Brief:
Take the line with "Viewport: 474px width, 366px height." as the first and the last line of the data as the end. Write out both and every line between exactly, except pictures.

Task material:

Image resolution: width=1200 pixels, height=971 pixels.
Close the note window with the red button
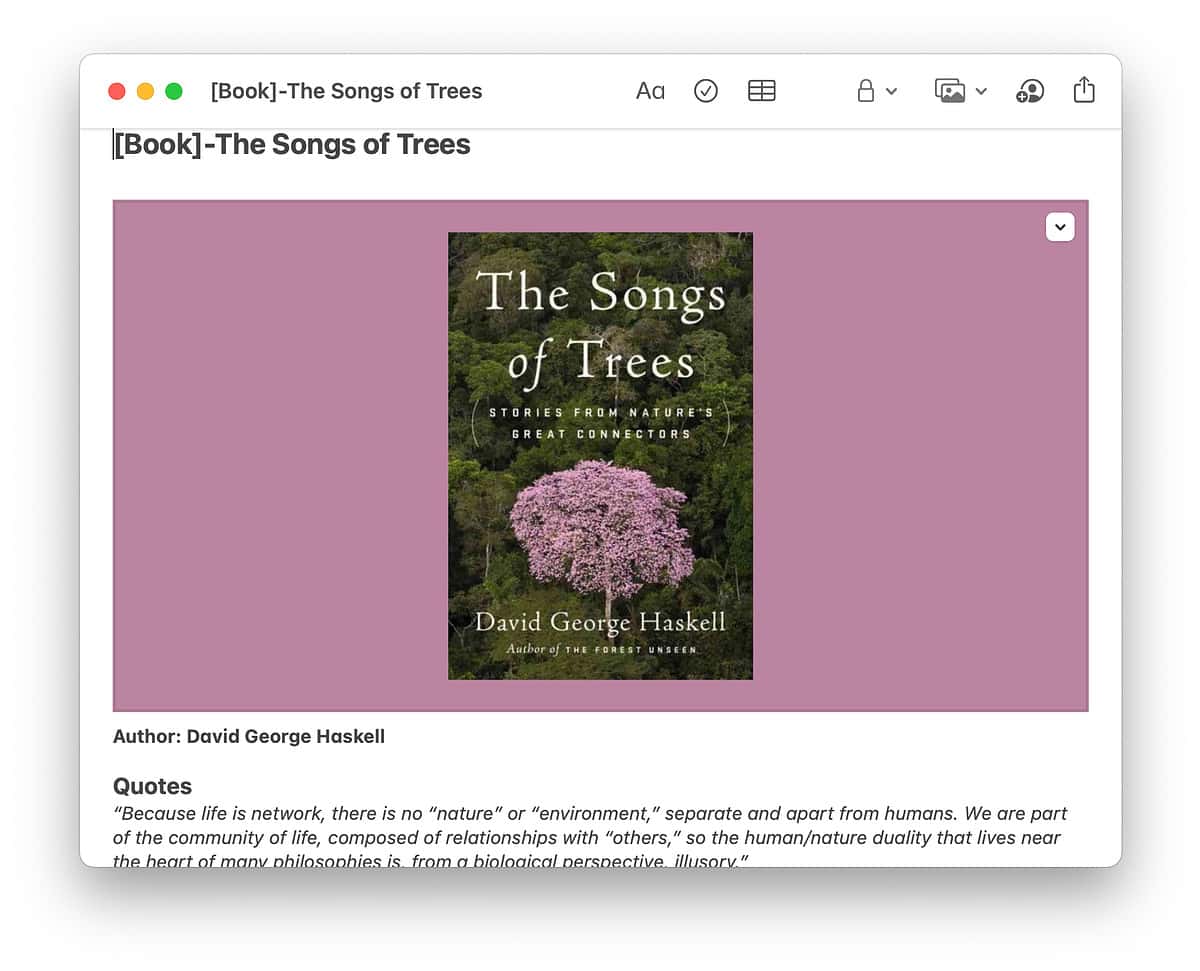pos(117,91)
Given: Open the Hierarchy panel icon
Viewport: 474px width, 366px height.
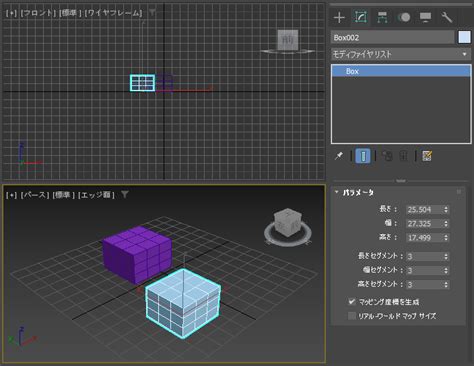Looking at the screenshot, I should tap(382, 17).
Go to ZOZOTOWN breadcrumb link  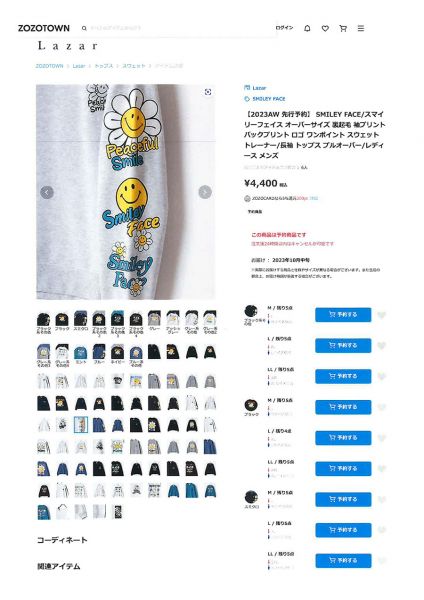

Output:
Viewport: 474px width, 366px height.
Looking at the screenshot, I should tap(382, 17).
Go to ZOZOTOWN breadcrumb link  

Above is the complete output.